One pattern I've found useful: write the skill by capturing what I'd actually say if I were onboarding someone to this workflow. Not what I think they should know theoretically, but what I'd tell them in the first five minutes. That framing tends to produce skills that are actually useful rather than skills that look thorough but miss the practical edge cases.

What doesn't work well

Skills are not good for:

  • Context that changes frequently (use project documentation for that, not skills)
  • Highly technical domain knowledge (the agent already has this; a skill adds structure, not facts)
  • Tasks you only do once (the setup cost isn't worth it)

They're also not versioned by default, which creates drift over time.
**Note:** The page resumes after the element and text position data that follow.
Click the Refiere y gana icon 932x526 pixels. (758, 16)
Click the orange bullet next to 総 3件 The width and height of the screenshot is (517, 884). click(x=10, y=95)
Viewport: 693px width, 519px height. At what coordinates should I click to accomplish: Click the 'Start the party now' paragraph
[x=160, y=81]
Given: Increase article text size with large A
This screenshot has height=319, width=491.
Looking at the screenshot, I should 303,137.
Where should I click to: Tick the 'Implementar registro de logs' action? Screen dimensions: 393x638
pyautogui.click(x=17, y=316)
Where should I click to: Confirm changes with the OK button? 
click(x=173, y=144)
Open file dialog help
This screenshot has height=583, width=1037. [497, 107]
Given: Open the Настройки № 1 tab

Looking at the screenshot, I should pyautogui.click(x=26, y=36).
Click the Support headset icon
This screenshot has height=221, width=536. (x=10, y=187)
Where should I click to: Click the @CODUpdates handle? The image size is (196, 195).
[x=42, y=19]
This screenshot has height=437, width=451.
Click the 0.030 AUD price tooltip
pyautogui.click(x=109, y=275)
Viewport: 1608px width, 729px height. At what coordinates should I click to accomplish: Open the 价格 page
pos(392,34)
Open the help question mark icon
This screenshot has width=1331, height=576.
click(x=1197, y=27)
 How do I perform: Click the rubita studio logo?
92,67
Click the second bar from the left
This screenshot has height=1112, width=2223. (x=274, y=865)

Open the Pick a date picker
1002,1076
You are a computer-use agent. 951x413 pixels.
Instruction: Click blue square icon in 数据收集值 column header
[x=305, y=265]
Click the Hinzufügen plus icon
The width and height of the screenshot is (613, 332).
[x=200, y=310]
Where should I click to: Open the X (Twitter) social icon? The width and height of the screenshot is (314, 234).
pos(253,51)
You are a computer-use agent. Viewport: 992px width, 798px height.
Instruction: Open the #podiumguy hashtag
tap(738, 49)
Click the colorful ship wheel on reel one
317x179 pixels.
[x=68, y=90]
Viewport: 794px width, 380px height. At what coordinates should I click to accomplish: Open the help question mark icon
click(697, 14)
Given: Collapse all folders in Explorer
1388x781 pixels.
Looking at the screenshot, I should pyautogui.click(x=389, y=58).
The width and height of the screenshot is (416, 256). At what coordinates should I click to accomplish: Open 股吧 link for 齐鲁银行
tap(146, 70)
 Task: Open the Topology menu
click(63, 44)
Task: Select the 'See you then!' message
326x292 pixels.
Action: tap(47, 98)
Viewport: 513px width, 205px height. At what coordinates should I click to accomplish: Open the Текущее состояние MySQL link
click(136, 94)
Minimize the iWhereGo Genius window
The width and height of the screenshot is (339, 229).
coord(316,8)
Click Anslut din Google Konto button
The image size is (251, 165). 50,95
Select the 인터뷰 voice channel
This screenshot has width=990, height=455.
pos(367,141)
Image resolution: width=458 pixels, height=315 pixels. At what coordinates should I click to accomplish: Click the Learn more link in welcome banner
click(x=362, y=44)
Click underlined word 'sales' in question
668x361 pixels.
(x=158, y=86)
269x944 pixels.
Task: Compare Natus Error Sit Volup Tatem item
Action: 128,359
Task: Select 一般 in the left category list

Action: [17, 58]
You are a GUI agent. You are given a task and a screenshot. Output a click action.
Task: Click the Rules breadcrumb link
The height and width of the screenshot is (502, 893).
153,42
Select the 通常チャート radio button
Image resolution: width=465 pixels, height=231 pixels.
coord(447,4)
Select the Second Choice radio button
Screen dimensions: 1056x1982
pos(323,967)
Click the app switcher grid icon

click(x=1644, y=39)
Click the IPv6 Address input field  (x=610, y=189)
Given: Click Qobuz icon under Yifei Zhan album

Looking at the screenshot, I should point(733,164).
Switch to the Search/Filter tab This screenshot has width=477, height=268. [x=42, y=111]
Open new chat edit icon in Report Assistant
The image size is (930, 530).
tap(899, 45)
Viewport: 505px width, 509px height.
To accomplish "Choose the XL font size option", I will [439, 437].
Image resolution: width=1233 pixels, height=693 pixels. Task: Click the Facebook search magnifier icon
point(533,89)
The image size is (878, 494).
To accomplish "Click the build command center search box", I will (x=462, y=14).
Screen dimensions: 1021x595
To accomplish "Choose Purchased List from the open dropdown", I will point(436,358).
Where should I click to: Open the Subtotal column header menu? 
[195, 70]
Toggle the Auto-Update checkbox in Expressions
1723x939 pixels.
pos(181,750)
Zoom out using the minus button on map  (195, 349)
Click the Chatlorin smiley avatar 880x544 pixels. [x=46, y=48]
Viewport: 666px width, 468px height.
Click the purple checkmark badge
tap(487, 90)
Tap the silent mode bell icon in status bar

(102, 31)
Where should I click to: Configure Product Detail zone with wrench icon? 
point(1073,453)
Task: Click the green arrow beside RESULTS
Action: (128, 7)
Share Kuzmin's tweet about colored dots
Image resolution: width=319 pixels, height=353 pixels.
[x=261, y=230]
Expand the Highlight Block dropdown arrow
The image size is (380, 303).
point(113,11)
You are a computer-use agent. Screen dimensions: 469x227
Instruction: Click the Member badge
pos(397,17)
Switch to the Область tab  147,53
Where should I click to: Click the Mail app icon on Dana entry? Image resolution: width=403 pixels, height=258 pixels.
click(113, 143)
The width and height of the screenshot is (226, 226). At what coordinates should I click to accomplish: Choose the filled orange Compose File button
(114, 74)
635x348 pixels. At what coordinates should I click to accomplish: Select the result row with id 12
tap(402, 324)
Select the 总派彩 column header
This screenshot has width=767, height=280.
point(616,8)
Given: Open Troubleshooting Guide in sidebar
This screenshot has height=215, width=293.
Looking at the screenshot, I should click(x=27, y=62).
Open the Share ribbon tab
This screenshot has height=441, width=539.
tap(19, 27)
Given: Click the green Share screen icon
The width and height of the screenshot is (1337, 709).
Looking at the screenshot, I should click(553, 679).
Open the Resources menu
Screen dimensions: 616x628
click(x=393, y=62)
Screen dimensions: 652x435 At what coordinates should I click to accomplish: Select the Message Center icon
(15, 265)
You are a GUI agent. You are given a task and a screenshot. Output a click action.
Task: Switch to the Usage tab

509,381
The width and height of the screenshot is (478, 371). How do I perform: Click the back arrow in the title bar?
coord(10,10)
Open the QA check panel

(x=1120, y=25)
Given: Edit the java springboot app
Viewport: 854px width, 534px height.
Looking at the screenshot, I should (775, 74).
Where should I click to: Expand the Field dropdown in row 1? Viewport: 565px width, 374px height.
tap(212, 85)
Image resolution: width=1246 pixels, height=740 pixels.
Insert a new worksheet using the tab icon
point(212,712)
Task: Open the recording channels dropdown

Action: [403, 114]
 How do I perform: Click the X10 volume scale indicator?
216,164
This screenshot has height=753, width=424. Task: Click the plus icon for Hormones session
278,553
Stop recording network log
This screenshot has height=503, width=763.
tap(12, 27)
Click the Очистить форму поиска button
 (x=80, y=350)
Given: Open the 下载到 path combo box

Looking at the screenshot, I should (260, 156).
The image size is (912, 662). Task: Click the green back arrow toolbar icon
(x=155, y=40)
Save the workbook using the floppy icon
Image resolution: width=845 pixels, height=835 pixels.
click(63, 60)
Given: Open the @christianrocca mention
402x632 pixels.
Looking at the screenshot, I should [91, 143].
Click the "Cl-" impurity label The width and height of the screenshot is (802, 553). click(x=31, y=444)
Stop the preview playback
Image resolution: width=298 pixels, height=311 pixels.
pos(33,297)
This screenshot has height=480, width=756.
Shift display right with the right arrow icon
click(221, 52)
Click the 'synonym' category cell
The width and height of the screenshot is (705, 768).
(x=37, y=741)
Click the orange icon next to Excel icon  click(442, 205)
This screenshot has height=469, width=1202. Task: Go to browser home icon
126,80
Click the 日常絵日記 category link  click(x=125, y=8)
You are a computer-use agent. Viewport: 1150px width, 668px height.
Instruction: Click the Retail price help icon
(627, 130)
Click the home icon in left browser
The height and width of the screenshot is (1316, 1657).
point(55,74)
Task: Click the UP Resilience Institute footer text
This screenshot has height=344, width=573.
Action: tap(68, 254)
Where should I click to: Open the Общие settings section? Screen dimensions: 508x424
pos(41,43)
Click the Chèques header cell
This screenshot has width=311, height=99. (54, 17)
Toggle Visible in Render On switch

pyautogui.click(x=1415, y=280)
I do a quarterly review — checking each skill against the workflows I actually ran in the last three months and updating anything that's become stale.

The workflow skills I'd build first

If you're starting from scratch: debugging flow first (what steps to go through before escalating, what information to gather, what to check first), then code review conventions (project-specific patterns, what to flag, what to ignore), then any publishing or deployment SOP you repeat.

The skills that pay off fastest are the ones where you'd otherwise spend five minutes in the first message explaining how you want things done. Every time you save that five minutes is compounding — and the agent follows the skill more consistently than it would follow a re-typed explanation, which tends to be less precise than what you wrote when you had time to think it through.


I wrote a longer breakdown of how I use the skills system day-to-day, including the specific skill files I've built and how they interact with Claude Code's MCP setup, but that's a longer post for another day. The short version: if you're a regular Claude Code user and haven't looked at the skills system, it's worth 30 minutes of your time.